▸ EXCERPTED DATA

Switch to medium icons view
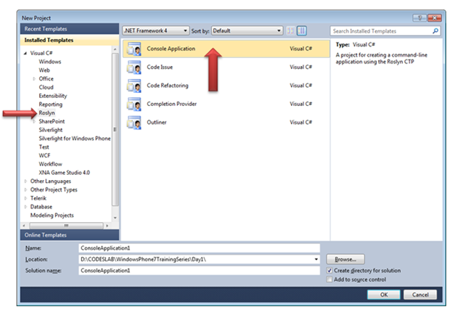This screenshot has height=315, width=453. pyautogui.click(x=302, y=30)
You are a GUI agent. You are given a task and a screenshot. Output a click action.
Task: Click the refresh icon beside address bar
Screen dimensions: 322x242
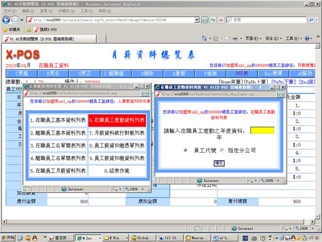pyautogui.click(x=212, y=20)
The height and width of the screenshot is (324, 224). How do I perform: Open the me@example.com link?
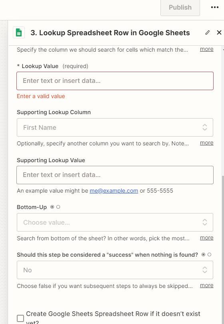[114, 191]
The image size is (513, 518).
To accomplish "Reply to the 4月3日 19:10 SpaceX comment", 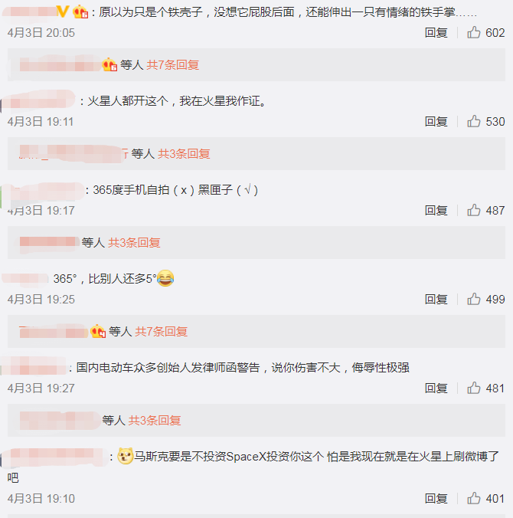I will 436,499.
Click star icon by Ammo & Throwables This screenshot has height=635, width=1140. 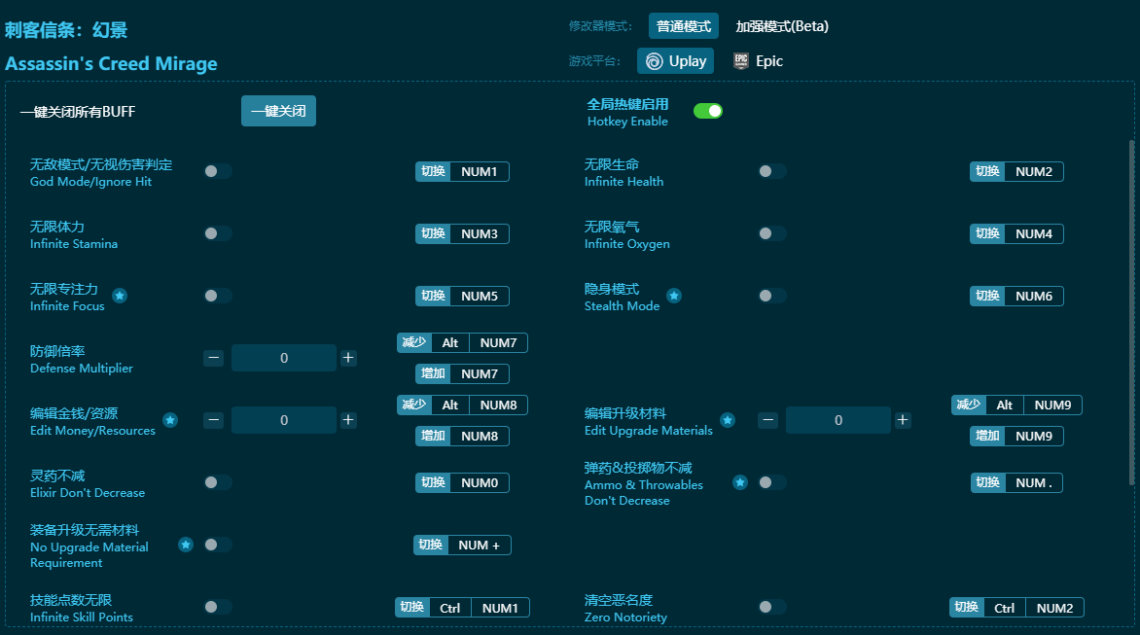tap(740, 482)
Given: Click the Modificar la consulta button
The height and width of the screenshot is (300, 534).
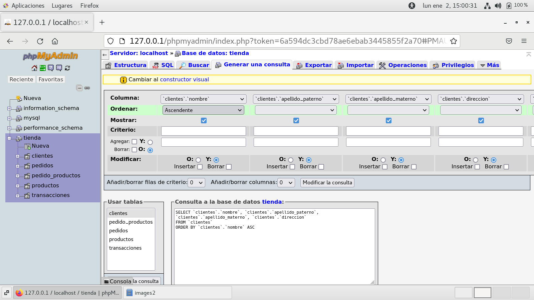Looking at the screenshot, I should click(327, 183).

▸ WORK ORDER
Hand back exactly the lines from the one with "Given: Click the Modificar la consulta button" through the last line of the data above, both ends included, with every picture left out.

▸ RESPONSE BOX
Given: Click the Modificar la consulta button
The height and width of the screenshot is (300, 534).
Looking at the screenshot, I should click(327, 183).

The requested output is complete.